§ **Information shown**:

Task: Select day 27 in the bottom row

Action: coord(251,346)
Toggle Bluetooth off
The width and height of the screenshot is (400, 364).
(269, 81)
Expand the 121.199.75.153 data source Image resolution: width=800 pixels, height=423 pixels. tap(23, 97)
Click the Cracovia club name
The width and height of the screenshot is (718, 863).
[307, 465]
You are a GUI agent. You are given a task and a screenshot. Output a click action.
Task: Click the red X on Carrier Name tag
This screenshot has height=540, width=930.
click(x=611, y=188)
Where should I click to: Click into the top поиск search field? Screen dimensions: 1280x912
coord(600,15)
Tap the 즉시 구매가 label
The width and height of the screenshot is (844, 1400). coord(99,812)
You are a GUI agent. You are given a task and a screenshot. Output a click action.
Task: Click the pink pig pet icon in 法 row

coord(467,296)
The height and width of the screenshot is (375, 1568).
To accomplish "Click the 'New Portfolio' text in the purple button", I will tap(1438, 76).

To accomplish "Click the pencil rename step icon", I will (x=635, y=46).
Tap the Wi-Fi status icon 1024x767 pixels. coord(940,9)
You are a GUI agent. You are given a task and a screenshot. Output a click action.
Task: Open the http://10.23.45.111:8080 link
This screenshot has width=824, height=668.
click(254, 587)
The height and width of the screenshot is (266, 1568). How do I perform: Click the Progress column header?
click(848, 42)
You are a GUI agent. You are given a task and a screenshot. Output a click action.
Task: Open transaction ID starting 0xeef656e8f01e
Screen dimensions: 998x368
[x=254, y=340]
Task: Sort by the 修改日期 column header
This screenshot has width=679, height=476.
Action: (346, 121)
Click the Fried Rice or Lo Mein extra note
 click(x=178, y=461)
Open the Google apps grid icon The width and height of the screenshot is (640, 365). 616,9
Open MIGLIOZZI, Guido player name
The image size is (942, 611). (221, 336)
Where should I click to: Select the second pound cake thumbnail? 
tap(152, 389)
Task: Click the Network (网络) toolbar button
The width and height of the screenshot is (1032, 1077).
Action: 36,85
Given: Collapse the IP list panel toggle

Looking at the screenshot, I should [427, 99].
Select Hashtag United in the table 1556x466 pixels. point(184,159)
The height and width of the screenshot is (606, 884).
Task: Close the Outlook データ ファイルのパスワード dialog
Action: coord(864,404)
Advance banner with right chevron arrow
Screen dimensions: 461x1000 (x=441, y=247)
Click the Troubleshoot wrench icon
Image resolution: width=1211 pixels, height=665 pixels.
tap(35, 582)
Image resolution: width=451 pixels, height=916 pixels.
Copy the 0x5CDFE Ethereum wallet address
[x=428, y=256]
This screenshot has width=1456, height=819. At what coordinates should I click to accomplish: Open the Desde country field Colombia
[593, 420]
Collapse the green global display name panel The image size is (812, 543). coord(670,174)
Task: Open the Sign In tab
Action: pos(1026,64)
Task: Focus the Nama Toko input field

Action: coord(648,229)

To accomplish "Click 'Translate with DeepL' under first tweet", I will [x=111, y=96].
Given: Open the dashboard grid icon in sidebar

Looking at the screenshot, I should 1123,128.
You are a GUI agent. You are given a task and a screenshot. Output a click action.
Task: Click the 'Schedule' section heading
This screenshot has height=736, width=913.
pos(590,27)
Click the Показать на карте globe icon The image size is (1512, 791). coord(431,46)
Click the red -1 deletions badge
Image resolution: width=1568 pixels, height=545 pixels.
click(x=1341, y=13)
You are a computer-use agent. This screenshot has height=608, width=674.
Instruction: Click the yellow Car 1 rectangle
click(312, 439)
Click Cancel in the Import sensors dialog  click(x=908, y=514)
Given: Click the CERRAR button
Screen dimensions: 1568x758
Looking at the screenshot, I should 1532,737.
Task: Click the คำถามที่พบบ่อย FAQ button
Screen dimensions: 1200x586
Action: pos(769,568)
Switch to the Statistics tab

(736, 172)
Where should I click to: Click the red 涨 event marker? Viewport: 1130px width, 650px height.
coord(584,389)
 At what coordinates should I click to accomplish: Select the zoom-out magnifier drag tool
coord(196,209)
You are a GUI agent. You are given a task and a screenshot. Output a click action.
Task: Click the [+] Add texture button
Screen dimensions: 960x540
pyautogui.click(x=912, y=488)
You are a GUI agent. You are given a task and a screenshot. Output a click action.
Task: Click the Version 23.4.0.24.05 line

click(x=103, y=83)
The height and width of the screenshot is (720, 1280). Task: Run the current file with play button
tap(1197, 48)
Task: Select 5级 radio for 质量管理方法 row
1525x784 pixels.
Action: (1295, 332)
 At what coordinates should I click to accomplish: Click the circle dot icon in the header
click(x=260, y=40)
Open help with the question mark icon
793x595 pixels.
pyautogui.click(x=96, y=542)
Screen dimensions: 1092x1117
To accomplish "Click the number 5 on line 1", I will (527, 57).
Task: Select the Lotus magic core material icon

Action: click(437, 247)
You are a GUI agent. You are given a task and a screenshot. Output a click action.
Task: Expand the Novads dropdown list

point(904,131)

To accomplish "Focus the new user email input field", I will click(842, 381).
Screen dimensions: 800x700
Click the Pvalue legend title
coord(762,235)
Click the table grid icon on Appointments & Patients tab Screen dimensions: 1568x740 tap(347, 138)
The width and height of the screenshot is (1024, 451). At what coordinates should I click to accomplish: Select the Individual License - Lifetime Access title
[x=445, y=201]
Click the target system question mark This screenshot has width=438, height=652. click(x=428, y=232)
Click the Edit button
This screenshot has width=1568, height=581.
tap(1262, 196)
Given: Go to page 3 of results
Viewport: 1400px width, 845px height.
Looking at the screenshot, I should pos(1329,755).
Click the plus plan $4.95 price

§ **Exercise**: Show all lines in the preceding material that have "will" in them.

§ **Your solution**:
To accomplish "Click the 'New Portfolio' text in the purple button", I will tap(1438, 76).
To accomplish "Click the pencil rename step icon", I will (x=635, y=46).
To accomplish "Click 'Translate with DeepL' under first tweet", I will [x=111, y=96].
To accomplish "Click the number 5 on line 1", I will (527, 57).
To accomplish "Focus the new user email input field", I will click(842, 381).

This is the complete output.